Start of MATERIAL FOR THIS TASK
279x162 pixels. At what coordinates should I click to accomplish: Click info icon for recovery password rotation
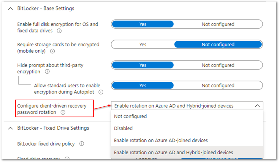click(63, 112)
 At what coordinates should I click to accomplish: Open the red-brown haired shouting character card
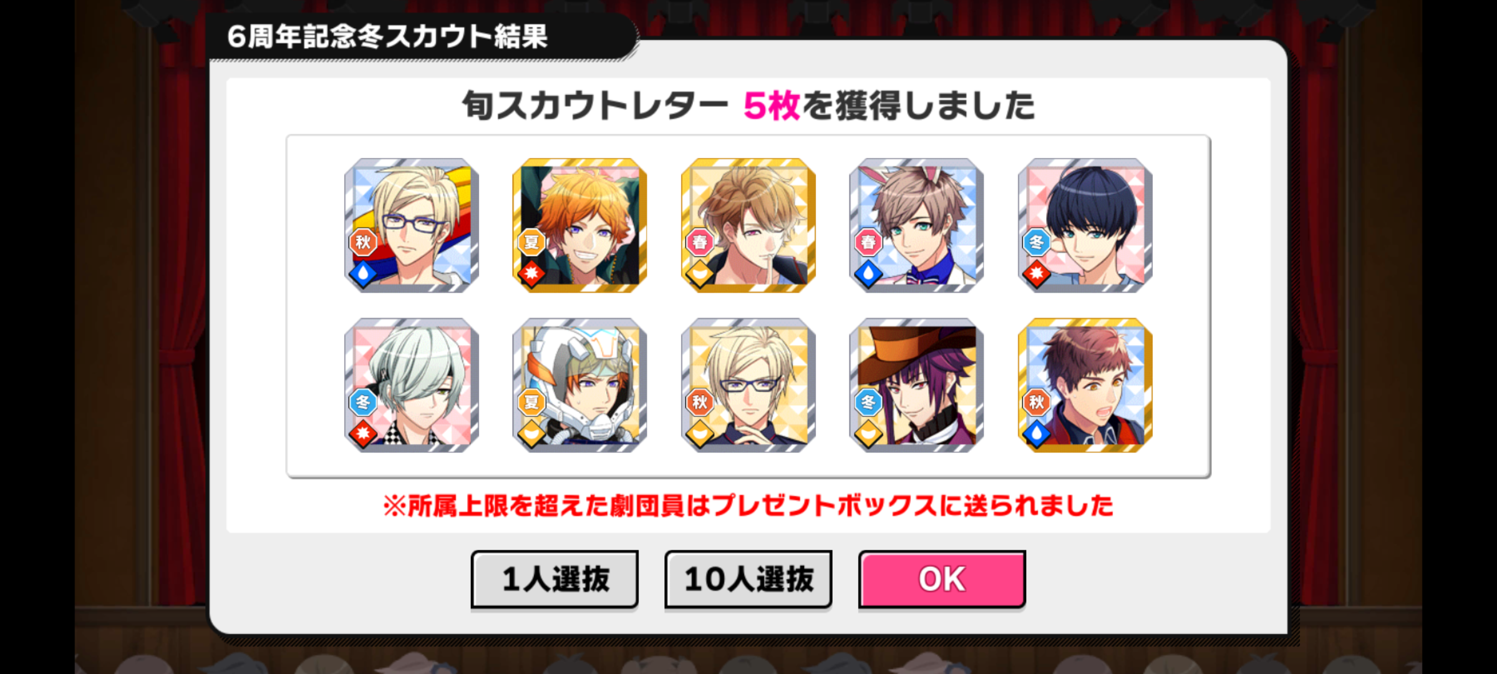pos(1085,385)
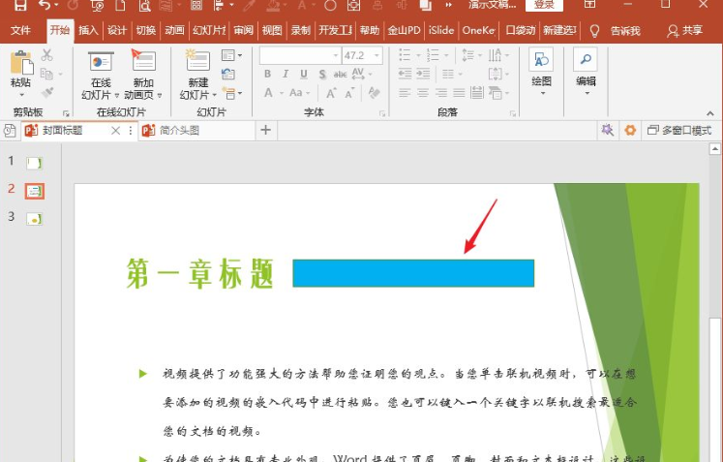The height and width of the screenshot is (462, 723).
Task: Click the Editing (编辑) magnifier icon
Action: click(x=586, y=59)
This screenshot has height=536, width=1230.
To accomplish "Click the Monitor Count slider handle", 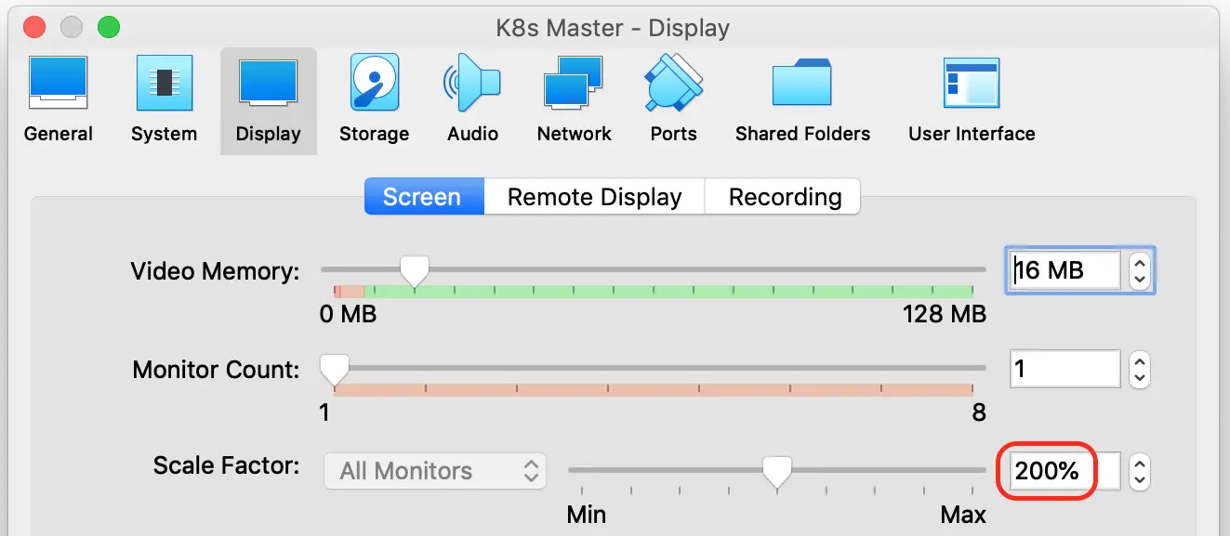I will 334,369.
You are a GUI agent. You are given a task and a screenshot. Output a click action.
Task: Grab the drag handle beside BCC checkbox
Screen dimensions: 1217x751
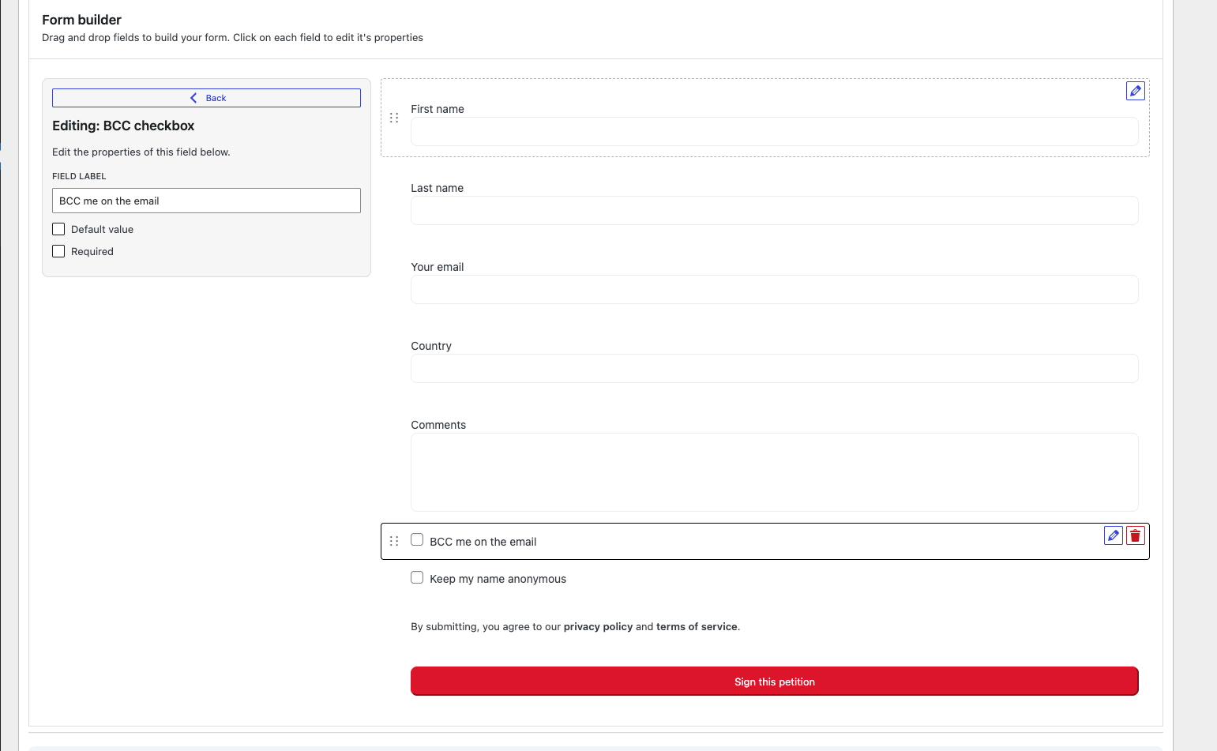(394, 541)
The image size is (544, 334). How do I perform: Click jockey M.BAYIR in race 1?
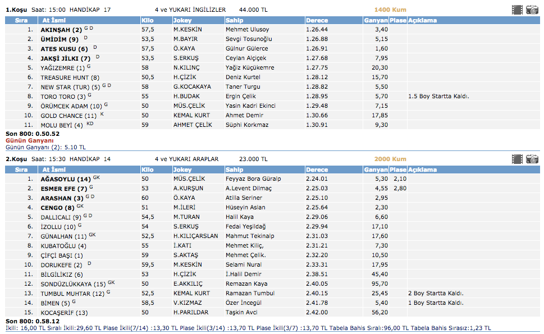187,39
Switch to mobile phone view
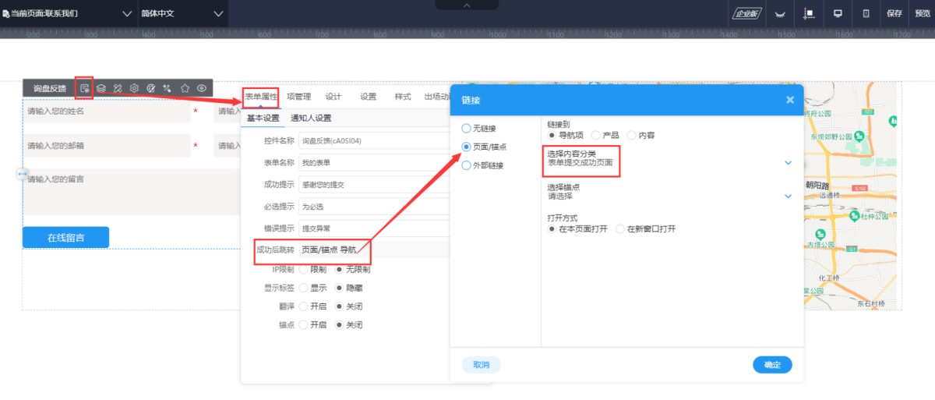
End of MATERIAL FOR THIS TASK
# THE PROBLEM
Copy everything from the start of the items down to the line containing "click(63, 112)", swapping "info icon" for "help icon" and leaving the rest unchanged. Omit the pictures from your copy.

# WORKED ANSWER
279x162 pixels. At what coordinates should I click to accomplish: Click help icon for recovery password rotation
click(63, 112)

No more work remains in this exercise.